The best way to improve your credit score is to pay your bills on time and in full. This will not only improve your credit score but also make it more difficult for potential lenders to find any missed payments on your account. Another way to improve your credit score is to take advantage of various discounts and offers on your credit cards. By using the card responsibly, you can build a good credit history and improve your credit score even more.
#5 Request To Extend The Tenure Of Your Current Home Loan
You can apply to extend your home loan tenure by calling your lender and requesting an extension.
If you are not up to date with your home loan payments, or feel that your mortgage payments will be difficult to catch up on with the new interest schedule, you can ask your lender to extend your home loan tenure for a short time. This way, you can continue paying the same EMI amount for a few more months to pay off the home loan. This will give you some respite for the current time being while you try to settle your financial woes.
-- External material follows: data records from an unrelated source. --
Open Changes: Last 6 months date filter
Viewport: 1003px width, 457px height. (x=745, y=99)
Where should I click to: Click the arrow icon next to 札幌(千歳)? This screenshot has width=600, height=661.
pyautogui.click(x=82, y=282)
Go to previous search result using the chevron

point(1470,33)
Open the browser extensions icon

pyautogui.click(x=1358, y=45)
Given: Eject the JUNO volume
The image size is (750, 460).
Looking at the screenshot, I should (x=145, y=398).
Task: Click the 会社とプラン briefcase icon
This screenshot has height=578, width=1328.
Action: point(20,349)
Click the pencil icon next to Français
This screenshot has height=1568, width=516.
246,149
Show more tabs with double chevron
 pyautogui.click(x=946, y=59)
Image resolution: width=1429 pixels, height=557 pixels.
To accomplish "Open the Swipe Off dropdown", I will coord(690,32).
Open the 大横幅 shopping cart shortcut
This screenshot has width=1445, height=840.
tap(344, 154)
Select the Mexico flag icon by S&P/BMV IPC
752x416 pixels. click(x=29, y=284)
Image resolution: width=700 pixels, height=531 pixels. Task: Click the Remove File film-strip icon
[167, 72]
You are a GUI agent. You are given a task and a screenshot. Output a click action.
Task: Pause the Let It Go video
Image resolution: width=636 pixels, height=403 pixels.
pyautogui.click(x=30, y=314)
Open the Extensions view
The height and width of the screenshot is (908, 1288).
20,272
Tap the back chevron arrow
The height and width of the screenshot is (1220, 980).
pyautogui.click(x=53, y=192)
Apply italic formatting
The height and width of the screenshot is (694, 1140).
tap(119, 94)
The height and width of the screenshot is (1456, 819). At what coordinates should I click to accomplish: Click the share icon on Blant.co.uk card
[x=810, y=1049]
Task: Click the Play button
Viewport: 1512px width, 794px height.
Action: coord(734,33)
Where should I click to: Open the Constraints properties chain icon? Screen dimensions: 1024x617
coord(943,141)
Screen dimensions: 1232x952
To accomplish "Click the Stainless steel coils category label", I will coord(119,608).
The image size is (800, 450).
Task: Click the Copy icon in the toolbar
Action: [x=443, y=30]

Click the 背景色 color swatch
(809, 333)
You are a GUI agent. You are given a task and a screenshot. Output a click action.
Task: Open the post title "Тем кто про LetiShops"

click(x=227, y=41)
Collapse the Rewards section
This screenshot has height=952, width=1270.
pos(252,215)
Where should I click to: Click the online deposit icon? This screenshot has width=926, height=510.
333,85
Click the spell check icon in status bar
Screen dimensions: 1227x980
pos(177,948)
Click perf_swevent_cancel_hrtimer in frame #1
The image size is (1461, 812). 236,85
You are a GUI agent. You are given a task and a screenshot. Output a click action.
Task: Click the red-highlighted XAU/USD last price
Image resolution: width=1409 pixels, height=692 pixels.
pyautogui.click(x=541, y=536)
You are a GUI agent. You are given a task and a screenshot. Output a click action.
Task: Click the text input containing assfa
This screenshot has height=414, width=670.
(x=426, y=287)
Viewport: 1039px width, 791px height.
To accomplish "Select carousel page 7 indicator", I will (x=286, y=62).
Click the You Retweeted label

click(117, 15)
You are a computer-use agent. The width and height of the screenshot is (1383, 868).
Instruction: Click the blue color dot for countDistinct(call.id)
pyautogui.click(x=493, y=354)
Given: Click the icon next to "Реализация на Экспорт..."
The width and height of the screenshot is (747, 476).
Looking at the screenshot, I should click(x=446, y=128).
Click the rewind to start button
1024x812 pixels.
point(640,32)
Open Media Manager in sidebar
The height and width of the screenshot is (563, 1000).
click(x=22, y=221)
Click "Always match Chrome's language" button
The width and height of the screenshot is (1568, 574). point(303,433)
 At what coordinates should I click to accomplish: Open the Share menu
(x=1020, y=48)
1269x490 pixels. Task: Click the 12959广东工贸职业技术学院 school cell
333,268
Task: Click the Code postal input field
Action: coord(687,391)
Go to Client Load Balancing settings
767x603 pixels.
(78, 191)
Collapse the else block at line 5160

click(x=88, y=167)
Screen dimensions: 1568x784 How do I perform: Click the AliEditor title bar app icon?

#6 Make Partial Payments Whenever You Have Additional Amount
Partial payments will help you reduce your home loan interest burden, lowering your monthly repayments and allowing you to save more. Put any bonus, incentive, or FD maturity money into your home loan account. This allows you to pay off your mortgage in smaller installments.
Even regular part-payments of Rs.10,000 can have a significant impact on your total outstanding loan amount. When you make regular part-payments on your home loan, the interest portion is greatly reduced. Even if interest rates rise on a regular basis, the effect can be mitigated significantly.
#7 A Systemic Approach Towards Home Loan Repayments
Home loan repayment requires nothing less than careful financial planning. The ultimate goal is to pay off the principal and interest in smaller monthly installments than you do now. A planned repayment plan allows you to know how much you can afford to pay each month and allows you to better manage your money. It entails sticking to your goals and meeting them on time.
Interest rates are expected to rise by 200 basis points under the current economic scenario. Assume a 100 basis point increase in interest rates. In such a case, new borrowers may wish to consider reducing the loan by prepaying 5% of the outstanding loan amount once per loan year.
Servicing a home loan necessitates some financial prudence. When online shopping and food delivery consume your monthly savings, a few years of self-control and strict spending habits are required.
And, in the case of home loans, this means being consistent with your repayment schedule and sticking to it even when times are tough. Even if it means making sacrifices, this is true. For example, even if you choose to pay Rs 50,000 more in EMIs rather than Rs 10,000 more in partial payments, you may have to reduce certain expenses. However, in the long run, this will help you save significantly more.
The best way to pay off your mortgage is to save enough money to cover your EMIs and other regular payments. If you plan carefully, rising interest rates will have little impact on your ability to repay your mortgage.